Email Reveals Concerns
Internal emails, which were released as part of a US antitrust case against Google, shed light on Microsoft’s concerns. In one email, dated June 12th, 2019, Microsoft Chief Technology Officer Kevin Scott wrote to CEO Satya Nadella and co-founder Bill Gates, stating that Microsoft had underestimated Google’s efforts in AI.
Missed Opportunities
Scott admitted that initially, he dismissed Google’s AI efforts as a “game-playing stunt.” However, he realized that Google was investing heavily in infrastructure and tools for training NLP models. As a result, Google was developing models faster and at a larger scale than Microsoft.
Lag in Scaling
According to Scott, Microsoft had “very smart ML people,” but lacked the infrastructure and resources necessary to scale up their AI ambitions. It took Microsoft six months to replicate Google’s BERT language model, which hinted at the significant gap between the two companies.
Competitive Analysis
Scott warned that Google was already seeing the benefits of its AI advancements, particularly in search.

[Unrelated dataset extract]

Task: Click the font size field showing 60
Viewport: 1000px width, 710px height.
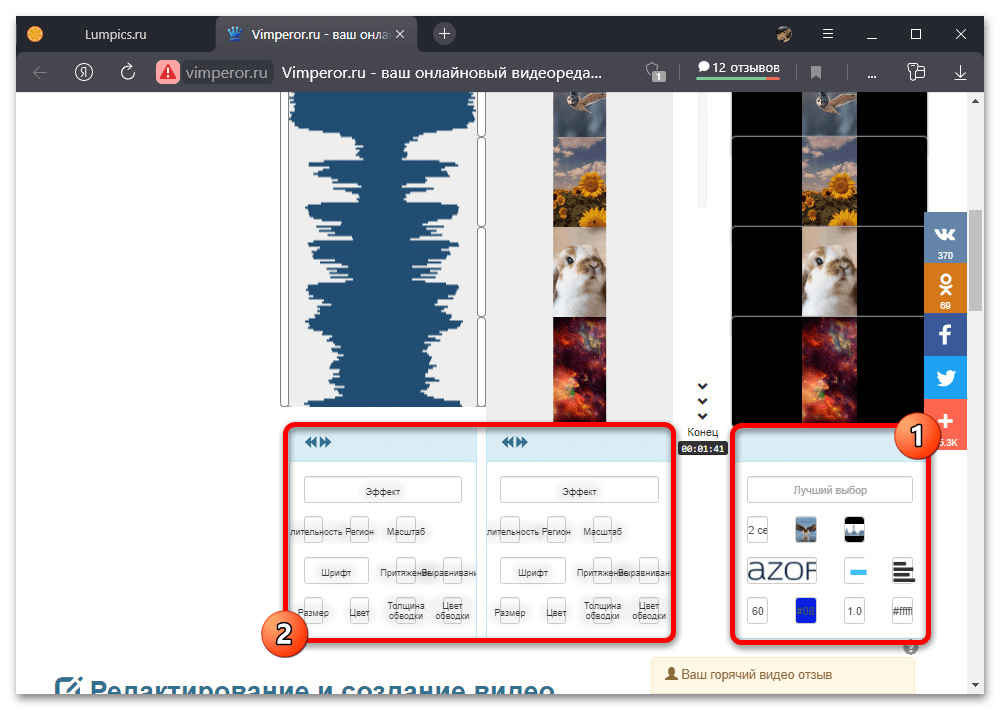Action: pyautogui.click(x=758, y=611)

He expressed concern that Microsoft was falling behind and that Google’s lead would only grow in the future.
Response to Concerns
In response to the email, Nadella forwarded it to Microsoft CFO Amy Hood, stating that it explained why he wanted to explore investment opportunities in OpenAI. Soon after, Microsoft invested $1 billion in OpenAI, which has since led to significant benefits for Microsoft.
Implications for the AI Industry
The concerns raised by Microsoft in 2019 highlight the importance of ongoing investment and innovation in AI. Companies that fail to stay at the forefront of AI advancements risk falling behind their competitors, particularly in industries where AI plays a critical role.